Since the 1700s, there have been over 200 reported sightings along the west coasts of the United States and Canada of “Caddy”. There have been accounts in San Francisco Bay, Island View Beach near British Columbia, and the Saanich Inlet nearby Victoria Island. In 2009, footage was reportedly taken of the sea serpent, filmed in Nushagak Bay, Alaska. Kelly Nash unveiled a film reel that showed a small colony migrating through the water. The video clip managed to land a spot on Hilstranded, a Discovery TV show, but did not amount to any significant discoveries or findings. 

So what are people seeing if not Caddy? Well, there are a multitude of different sea-dwelling animals that could fit the bill for a freakishly long sea serpent. The most common explanation is that of a whale, since they are prevalent in the Pacific Ocean and can be sighted along these coasts. Basking sharks also resemble the descriptions put forth of the cadborosaurus, as many of the decomposing bodies that people claimed as sea serpents were revealed to actually be basking sharks. A pair of police officers in 1943 also thought they were witness to the cadborosaurus in its natural habitat, but upon closer inspection, they suggested the creatures were sea lions. Finally, the massive giant oarfish could also easily be mistaken for a sea monster, reaching over 650 pounds at its heaviest and resembling the reported structure of the cadborosaurus.
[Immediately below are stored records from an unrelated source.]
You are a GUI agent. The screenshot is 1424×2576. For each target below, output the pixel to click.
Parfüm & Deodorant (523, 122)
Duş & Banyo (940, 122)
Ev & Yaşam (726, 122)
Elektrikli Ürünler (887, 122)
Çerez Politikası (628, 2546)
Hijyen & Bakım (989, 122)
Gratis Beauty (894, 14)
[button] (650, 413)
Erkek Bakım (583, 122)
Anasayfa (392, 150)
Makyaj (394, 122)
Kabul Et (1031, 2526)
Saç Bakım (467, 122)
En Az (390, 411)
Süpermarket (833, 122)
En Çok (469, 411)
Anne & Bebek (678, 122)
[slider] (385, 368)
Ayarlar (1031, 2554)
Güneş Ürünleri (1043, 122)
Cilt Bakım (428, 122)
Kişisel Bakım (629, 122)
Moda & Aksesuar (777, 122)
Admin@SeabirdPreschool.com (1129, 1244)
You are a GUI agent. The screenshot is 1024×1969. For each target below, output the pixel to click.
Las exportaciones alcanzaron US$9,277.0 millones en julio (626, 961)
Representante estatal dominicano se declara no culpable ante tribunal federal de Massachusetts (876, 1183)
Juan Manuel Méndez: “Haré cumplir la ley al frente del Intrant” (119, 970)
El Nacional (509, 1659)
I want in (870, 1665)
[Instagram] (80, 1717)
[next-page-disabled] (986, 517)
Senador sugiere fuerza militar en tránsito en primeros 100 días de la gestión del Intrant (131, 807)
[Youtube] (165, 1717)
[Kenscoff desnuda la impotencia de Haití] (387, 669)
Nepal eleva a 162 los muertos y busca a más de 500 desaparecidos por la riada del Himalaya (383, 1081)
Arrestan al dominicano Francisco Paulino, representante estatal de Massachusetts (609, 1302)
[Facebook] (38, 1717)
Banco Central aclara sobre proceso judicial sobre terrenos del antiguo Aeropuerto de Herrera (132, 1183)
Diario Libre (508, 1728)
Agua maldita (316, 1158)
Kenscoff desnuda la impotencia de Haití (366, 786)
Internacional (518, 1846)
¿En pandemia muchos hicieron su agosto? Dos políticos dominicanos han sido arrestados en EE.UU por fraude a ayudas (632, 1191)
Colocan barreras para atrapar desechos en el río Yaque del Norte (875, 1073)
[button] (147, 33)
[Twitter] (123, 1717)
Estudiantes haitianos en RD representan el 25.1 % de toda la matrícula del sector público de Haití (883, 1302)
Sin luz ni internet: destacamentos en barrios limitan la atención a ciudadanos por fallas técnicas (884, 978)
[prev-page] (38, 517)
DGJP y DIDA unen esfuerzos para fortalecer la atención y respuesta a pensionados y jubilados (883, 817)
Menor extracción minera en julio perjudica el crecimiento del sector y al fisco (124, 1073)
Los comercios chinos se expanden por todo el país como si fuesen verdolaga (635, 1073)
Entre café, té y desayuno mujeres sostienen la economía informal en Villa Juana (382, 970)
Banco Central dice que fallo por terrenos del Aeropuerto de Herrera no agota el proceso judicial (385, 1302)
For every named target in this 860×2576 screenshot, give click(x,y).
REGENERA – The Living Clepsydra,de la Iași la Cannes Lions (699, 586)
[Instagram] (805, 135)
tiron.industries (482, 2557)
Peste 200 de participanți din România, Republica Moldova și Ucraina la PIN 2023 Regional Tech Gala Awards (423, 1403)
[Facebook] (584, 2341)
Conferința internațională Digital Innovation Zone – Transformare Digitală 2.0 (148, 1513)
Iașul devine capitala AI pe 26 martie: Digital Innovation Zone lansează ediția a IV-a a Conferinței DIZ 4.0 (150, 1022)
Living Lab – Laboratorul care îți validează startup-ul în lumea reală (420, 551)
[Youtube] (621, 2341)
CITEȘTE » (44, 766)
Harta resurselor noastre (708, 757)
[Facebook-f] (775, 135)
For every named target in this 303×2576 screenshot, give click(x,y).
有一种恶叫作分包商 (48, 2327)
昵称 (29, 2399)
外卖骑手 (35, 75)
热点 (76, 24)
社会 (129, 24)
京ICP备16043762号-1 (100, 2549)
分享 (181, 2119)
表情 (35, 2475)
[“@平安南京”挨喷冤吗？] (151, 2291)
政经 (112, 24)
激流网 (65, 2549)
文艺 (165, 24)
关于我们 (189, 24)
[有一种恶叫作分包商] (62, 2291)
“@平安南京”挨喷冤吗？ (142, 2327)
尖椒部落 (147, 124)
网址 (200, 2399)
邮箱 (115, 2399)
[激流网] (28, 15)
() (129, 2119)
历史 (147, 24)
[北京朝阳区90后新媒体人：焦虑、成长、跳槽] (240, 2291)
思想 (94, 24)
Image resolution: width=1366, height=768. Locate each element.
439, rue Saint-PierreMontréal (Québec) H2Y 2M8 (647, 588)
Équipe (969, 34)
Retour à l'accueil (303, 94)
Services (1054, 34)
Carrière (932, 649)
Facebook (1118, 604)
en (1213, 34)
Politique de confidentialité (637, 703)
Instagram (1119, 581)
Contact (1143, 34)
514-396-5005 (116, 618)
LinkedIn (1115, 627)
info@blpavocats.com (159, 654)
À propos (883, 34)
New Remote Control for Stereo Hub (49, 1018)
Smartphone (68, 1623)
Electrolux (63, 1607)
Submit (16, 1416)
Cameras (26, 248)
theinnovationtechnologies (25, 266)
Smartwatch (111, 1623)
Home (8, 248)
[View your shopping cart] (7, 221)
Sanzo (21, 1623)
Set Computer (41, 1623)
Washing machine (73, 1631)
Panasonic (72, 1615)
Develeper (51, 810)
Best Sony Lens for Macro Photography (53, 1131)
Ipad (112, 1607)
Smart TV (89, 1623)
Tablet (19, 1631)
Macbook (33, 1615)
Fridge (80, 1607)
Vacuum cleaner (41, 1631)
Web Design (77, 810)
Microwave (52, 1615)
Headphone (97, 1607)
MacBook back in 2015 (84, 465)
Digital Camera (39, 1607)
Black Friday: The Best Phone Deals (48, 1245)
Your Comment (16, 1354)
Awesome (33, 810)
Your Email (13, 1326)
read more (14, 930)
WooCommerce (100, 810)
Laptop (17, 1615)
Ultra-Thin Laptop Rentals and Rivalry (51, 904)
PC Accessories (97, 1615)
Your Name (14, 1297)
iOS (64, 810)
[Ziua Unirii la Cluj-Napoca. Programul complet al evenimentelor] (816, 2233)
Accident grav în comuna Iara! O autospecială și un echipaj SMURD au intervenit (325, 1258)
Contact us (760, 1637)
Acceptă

Two doctors who looked into the case of the cadborosaurus, Dr. Edward Bousfield at the Canadian Museum of Nature and Dr. Paul LeBlond at the University of British Columbia, examined nearly every lengthy animal to reside in the ocean. They looked at eels, seals, whales, sharks, and practically anything else that could resemble a beast of dark depths. They assumed that the 200 reports were all regarding the exact same species, which led many to question their findings and disregard their research. They co-wrote a book, Cadborosaurus: Survivor from the Deep, in which they investigated the tales that the indigenous groups of Canada and Alaska had described. 

The pattern of sea monsters reported throughout the world must mean that the existence of a creature of that caliber is highly likely. The ocean is still mostly unexplored, and scientists across the world have a better understanding of the galaxy outside of Earth than the depths of the oceans upon it. Whatever lives in the depths of the millions of square miles of pure water covering the globe is, at this moment, a complete and utter mystery. Someday, we might discover whether creatures like the cadborosaurus have any actual merit to them, but for now, the real nature of the ocean and animals like Caddy might forever remain unknown.